Others have reported on various RNAi and gene-silencing systems. For example, Parrish et al., 2000, Molecular Cell 6, 1077-1087, describe specific chemically modified siRNA constructs targeting the unc-22 gene of C. elegans. Grossniklaus, International PCT Publication No. WO 01/38551, describes certain methods for regulating polycomb gene expression in plants using certain dsRNAs. Churikov et al., International PCT Publication No. WO 01/42443, describe certain methods for modifying genetic characteristics of an organism using certain dsRNAs. Cogoni et al., International PCT Publication No. WO 01/53475, describe certain methods for isolating a Neurospora-silencing gene and uses thereof. Reed et al., International PCT Publication No. WO 01/68836, describe certain methods for gene silencing in plants. Honer et al., International PCT Publication No. WO 01/0944, describe certain methods of drug screening using transgenic nematodes as Parkinson's disease models using certain dsRNAs. Deak et al., International PCT Publication No. WO 01/72774, describe certain Drosophila-derived gene products that may be related to RNAi in Drosophila. Arndt et al., International PCT Publication No. WO 01/92513 describe certain methods for mediating gene suppression by using factors that enhance RNAi. Tuschl et al., International PCT Publication No. WO 02/44321, describe certain synthetic siRNA constructs. Pachuk et al, International PCT Publication No. WO 00/63364, and Satishchandran et al., International PCT Publication No. WO 01/04313, describe certain methods and compositions for inhibiting the function of certain polynucleotide sequences using certain dsRNAs. Echeverri et al., International PCT Publication No.

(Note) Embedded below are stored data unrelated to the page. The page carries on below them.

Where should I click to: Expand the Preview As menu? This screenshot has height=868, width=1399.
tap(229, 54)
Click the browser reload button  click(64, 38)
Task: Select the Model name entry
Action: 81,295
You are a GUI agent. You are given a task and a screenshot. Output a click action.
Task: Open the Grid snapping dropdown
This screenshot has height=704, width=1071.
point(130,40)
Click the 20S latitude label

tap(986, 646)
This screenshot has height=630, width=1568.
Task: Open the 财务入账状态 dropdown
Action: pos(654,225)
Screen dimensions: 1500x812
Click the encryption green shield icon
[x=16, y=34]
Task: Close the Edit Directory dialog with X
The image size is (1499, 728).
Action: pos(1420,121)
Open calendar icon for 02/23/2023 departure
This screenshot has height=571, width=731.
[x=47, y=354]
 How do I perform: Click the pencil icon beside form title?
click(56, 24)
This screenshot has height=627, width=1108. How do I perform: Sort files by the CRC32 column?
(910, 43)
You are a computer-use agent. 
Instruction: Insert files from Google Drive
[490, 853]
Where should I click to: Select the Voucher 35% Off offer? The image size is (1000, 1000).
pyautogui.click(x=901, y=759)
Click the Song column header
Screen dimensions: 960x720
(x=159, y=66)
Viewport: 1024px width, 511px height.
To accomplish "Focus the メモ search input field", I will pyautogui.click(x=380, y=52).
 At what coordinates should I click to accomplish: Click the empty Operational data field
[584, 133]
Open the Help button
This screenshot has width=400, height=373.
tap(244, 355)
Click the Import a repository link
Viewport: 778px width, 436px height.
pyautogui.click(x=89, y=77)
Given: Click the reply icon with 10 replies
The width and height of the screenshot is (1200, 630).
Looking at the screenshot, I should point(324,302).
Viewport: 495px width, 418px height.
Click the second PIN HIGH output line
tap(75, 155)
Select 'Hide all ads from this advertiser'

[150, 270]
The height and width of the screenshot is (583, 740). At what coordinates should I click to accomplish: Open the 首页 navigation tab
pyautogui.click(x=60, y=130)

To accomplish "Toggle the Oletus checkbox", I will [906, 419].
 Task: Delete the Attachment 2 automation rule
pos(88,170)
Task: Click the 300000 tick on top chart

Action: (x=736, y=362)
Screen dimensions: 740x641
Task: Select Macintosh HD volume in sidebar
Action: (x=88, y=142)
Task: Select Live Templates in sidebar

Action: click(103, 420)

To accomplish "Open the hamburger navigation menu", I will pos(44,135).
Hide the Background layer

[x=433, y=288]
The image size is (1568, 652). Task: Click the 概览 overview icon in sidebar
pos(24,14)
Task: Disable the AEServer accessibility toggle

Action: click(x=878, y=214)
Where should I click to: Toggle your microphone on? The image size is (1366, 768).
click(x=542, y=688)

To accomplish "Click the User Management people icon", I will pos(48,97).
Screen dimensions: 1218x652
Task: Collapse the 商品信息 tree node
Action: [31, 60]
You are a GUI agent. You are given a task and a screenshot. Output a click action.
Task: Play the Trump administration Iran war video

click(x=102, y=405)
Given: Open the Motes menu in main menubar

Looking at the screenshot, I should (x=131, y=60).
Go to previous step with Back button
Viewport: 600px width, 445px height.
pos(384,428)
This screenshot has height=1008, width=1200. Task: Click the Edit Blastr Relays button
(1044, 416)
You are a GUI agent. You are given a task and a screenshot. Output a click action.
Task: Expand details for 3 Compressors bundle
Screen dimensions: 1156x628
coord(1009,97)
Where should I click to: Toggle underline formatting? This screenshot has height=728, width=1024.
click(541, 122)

WO 02/38805, describe certain C. elegans genes identified via RNAi. Kreutzer et al., International PCT Publications Nos. WO 02/055692, WO 02/055693, and EP 1144623 B1 describe certain methods for inhibiting gene expression using RNAi. Graham et al., International PCT Publications Nos. WO 99/49029 and WO 01/70949, and AU 4037501 describe certain vector expressed siRNA molecules. Fire et al., U.S. Pat. No. 6,506,559, describe certain methods for inhibiting gene expression in vitro using certain long dsRNA (greater than 25 nucleotides) constructs that mediate RNAi.
Although much work has been done in the area of gene silencing using RNAi and antisense technologies, improvements that allow increased modulation of gene expression over RNAi or antisense technology would be an improvement in the art.